───── INFORMATION SHOWN ─────

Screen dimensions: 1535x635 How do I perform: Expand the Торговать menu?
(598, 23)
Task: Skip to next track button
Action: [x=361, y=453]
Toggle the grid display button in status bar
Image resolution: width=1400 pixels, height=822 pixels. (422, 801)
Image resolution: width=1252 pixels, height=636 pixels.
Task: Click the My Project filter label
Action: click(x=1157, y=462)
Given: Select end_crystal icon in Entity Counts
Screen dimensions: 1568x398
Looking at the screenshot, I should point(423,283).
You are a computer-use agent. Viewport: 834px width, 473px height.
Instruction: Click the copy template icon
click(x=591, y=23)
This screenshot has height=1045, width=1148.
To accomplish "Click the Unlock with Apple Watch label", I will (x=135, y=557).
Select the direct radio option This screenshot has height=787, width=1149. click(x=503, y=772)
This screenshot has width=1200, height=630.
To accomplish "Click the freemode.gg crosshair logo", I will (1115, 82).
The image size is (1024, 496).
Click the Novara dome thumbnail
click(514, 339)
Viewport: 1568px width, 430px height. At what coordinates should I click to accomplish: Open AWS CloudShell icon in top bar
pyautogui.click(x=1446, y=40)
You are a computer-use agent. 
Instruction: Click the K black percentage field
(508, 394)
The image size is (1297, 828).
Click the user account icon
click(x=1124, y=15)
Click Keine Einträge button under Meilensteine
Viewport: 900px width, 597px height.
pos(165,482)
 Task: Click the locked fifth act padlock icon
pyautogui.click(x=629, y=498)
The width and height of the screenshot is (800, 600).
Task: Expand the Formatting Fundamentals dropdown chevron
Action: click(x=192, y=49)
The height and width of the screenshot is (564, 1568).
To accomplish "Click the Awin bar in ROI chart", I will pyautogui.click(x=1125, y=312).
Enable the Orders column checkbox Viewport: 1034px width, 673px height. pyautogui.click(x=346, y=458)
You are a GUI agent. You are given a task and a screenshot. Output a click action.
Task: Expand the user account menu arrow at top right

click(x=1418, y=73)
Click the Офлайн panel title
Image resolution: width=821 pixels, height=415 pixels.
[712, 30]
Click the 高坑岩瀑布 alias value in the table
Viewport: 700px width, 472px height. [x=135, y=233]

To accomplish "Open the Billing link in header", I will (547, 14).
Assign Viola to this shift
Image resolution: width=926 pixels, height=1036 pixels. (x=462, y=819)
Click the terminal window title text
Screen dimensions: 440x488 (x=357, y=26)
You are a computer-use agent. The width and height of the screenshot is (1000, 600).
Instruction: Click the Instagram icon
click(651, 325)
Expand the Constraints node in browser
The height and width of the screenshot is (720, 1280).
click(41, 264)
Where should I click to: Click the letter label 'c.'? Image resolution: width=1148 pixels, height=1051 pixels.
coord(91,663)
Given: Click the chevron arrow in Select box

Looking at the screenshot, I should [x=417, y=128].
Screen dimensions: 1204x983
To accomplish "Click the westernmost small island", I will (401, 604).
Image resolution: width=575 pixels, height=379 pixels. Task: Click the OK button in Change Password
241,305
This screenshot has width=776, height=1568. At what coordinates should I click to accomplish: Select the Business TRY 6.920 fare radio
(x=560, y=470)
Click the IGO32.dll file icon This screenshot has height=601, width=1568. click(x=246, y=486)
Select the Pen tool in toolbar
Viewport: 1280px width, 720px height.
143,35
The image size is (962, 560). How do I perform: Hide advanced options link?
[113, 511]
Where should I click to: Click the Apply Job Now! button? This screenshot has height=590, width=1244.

─────

EXERCISE INSTRUCTIONS
Return every line holding the word "computer" from the records.

TASK RESPONSE
You are a computer-use agent. Viewport: 834px width, 473px height.
You are a computer-use agent. 
You are a computer-use agent. The width and height of the screenshot is (1000, 600).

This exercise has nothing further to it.